La Santé des Grecs en danger…

Malgré les déclarations du gouvernement grec d’une amélioration, depuis trois ans, de la situation sanitaire du pays, et malgré l’autorisation légale d’accès aux soins aux personnes non assurées, de sérieux problèmes persistent et risquent de s’aggraver.

De nouvelles coupes du financement de la Santé publique sont inscrites dans le budget de l’État. Le financement d’EOPYY par l’État, déjà réduit en 2017 de 200 millions (- 38 %) par rapport à 2016, sera encore réduit, en 2018, de 214 millions d’euros.

En raison de l’augmentation des cotisations santé imposée aux retraité-e-s, il est prévu qu’EOPYY présente un excédent de 333 millions en 2018. Le financement de cet Organisme par l’État (100 millions seulement) sera utilisé « pour les soins de santé des citoyens non assurés ». Cette dépense indispensable sera donc financée majoritairement par les cotisations des salarié-e-s et retraité-e-s, la subvention de l’État n’étant que subsidiaire. En 2017, les cotisations représentaient 82,3 % du budget d’EOPYY, contre 79,2 % en 2016, une diminution nette de la part de l’État au financement de la Santé. Cette politique, dans la continuité des gouvernements précédents, vise des excédents pour les caisses d’assurance, que l’opposition populaire qualifie d’ensanglantés.

Le budget des hôpitaux publics et du Réseau de Soins primaires (PEDY) diminue encore de 363 millions en 2018. Cette coupe se rajoute à celle de – 22,8 % en 2015, maintenue en 2016, et de 7 millions en 2017.

L’autorisation d’accès aux soins aux personnes non assurées est une avancée importante dans la direction d’une politique humaniste de Santé. Il faudrait cependant rappeler le retard de neuf mois de sa mise en application, contrairement aux mesures du mémorandum mises en place par procédures express.
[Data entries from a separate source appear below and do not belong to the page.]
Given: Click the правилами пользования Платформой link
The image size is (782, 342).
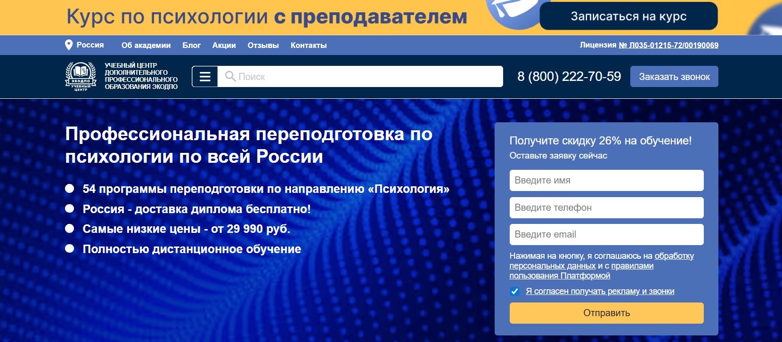Looking at the screenshot, I should click(560, 276).
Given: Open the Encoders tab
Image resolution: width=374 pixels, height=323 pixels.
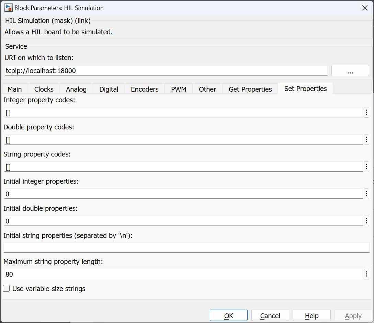Looking at the screenshot, I should point(145,89).
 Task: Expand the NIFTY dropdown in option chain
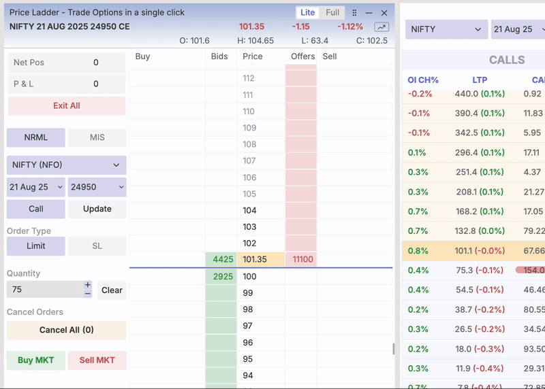[x=446, y=30]
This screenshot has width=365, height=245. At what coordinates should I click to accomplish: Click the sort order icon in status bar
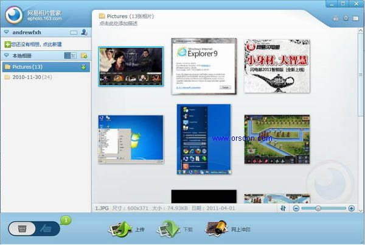point(283,208)
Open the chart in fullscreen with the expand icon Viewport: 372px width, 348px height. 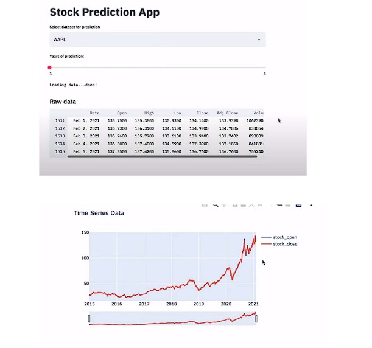(311, 205)
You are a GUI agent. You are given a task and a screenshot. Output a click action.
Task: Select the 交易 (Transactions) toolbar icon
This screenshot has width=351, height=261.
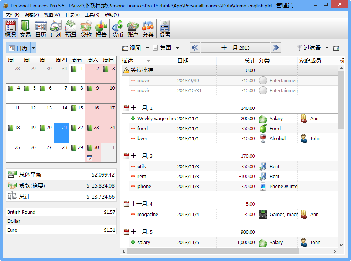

L’accès ne concerne pas l’achat de médicaments en pharmacie ni les personnes sans documents administratifs. Pour que ce droit soit effectif et pérenne, il faudrait qu’EOPYY dispose de crédits en mesure, ce qui n’est pas le cas. Des pénuries se font sentir même dans les hôpitaux universitaires (Attiko, Laïko) lorsqu’il s’agit de traitements pour les pathologies lourdes.

Autre projet phare du gouvernement SYRIZA, la réforme des Soins primaires de santé a bien mal démarré, à cause du caractère non pérenne de son financement et de la précarité des contrats qui sont proposés aux soignants. C’est une précarité qui s’étend d’ailleurs dans toute la fonction publique : près de 20 % dans le système de santé, et de 50 % dans l’éducation. Avec des conséquences évidentes pour la qualité et la continuité des services…

Nous n’avons pas de données officielles sur la répercussion de cette situation pour les trois dernières années : mortalité et morbidité somatique et psychique, taux de suicide, rapport patients/soignants. Mais, selon le Dispensaire Social d’Elliniko, la mortalité des nourrissons serait passée entre 2015 et 2016 de 4 à 4,2/1000.

La situation sanitaire actuelle en Grèce appelle toujours à la solidarité citoyenne, Grecque et internationale, pour alléger les souffrances des plus démunis. Nous sommes loin d’une normalité. Les décès et infirmités des personnes n’ayant pu accéder aux soins dont ils ont eu besoin sont une accusation adressée à ceux qui imposent les politiques néolibérales (l’Union européenne et les instances créancières) et à ceux qui les exécutent (les gouvernements grecs).